In the growing clamour for Covid-19 booster shots to be given to all, the National Immunisation Advisory Committee (Niac) is fast becoming the scapegoat for perceived delays.
In recent weeks, Government Ministers have repeatedly complained in off-the-record briefings about Niac’s alleged tardiness in making decisions on booster rollout. Other commentators have joined in the criticism, including academic scientists who have no direct involvement with patients.
This pile-on is occurring in the absence of proper consideration of the facts. This is November 2021, when over 90 per cent of the population is immunised, not December 2020, when no one had access to the protection offered by a vaccine against the virus. The four vaccines approved over the past year still only have conditional authorisation in Ireland and the rest of the EU. Data on the safety of booster shots remains scant.
Hospital Report
It also ignores the situation on the ground. Boosters are already being provided for the most vulnerable group, including anyone aged 60 and over, and the immuno-compromised. So before last week’s decision to add healthcare workers to the list for boosters, older health staff were already included.
For good reasons in this pandemic, Ireland has always followed the lead of the European Medicines Agency (EMA). It has tentatively given the green light for booster doses of the Pfizer vaccine to adults "at least six months after the second dose".
So that means anyone vaccinated after the middle of this year should not get a booster until the New Year.
Waning immunity
There has rightly been much coverage about waning vaccine immunity but this is mainly in the context of reduced protection against infection. Yet the main job of any vaccine is to stop a healthy person falling seriously ill, and the Covid-19 vaccines still do an excellent job in this respect.
Of the 507 patients with Covid-19 admitted to intensive care since April, just three were both vaccinated and had no underlying condition.
Niac is an advisory group of experts, many working on the frontline of health, not policymakers. Its members include representatives of the Department of Health and the HSE, and it is the department, and the chief medical officer, which decides its work agenda. There was some irony to the criticism of the length of time it took to approve boosters for healthcare workers, given that most of its members are healthcare workers. Clearly, they didn't feel they were at personal risk – at least until recently.
If something goes wrong in our vaccination programme, it is the members of Niac – not online commentators – who will be called to account. You don’t have to look far to see what can happen; the Irish courts are currently making €1 million awards to a succession of claimants who allege their narcolepsy is linked to a swine flu jab they received in 2009.

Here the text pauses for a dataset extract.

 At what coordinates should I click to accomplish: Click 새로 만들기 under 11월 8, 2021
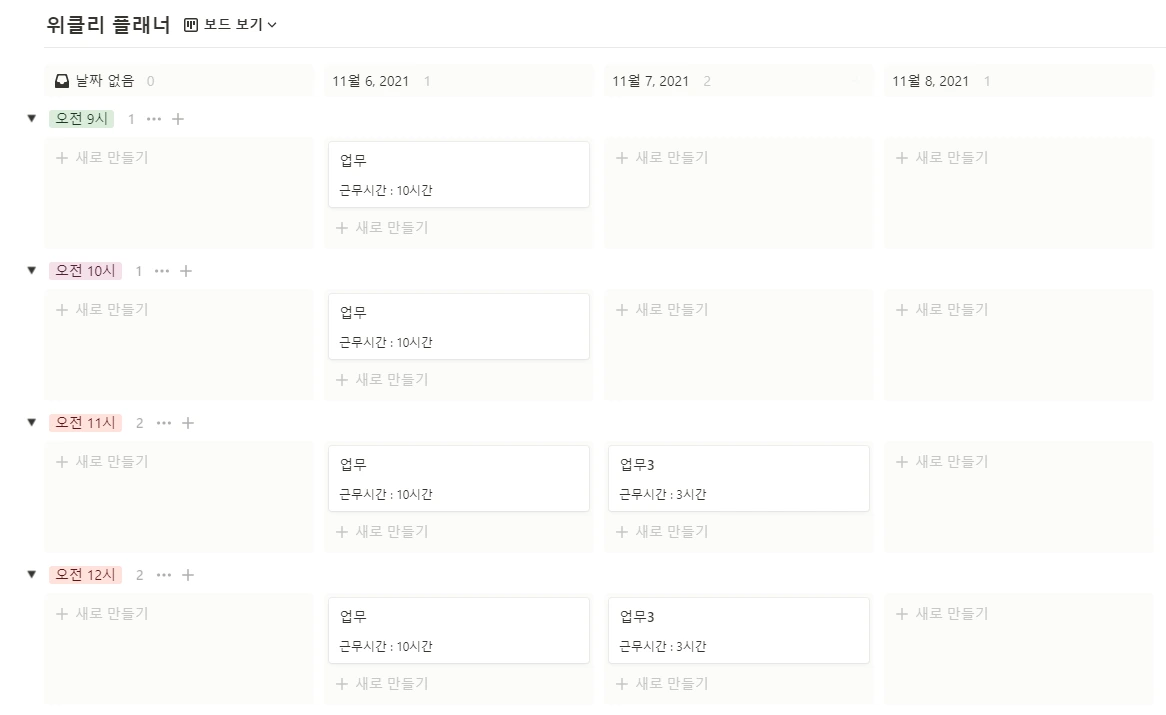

Critics have pointed to other countries that have been quicker to approve wider use of boosters, such as the UK and the US. But they have vaccinated fewer people than Ireland, so have a greater need for the compensatory effect of boosters.
Inflammation
By and large, initial safety concerns around the vaccines have abated. The EMA is still looking at the data on reports of heart inflammation among people vaccinated with mRNA vaccines. Several Scandinavian countries have stopped administering Moderna vaccines to young people over concerns around these cardiovascular side-effects. But in the context of the administration of billions of doses, these are exceedingly rare.
Politicians like boosters for all because they make it easier to get the pandemic under control. Does the Government see them as a quicker fix for the ills of our health service than the root-and-branch reform that was promised?
With a few exceptions, the Irish medical establishment has remained remarkably quiet on the ethics of using spare vaccine shots as boosters in Irish arms rather than initial doses in the arms of those in the developing world.
Rich countries have given out more booster shots in the last three months than poor countries have given out total doses in the entire year, yet all we have heard in Ireland are expressions of concerns and a small donation of unwanted AstraZeneca vaccines to Uganda.
Ironically, the faster we hand out boosters, the harder it will be to measure the effectiveness of the initial vaccines, a point made recently by AstraZeneca.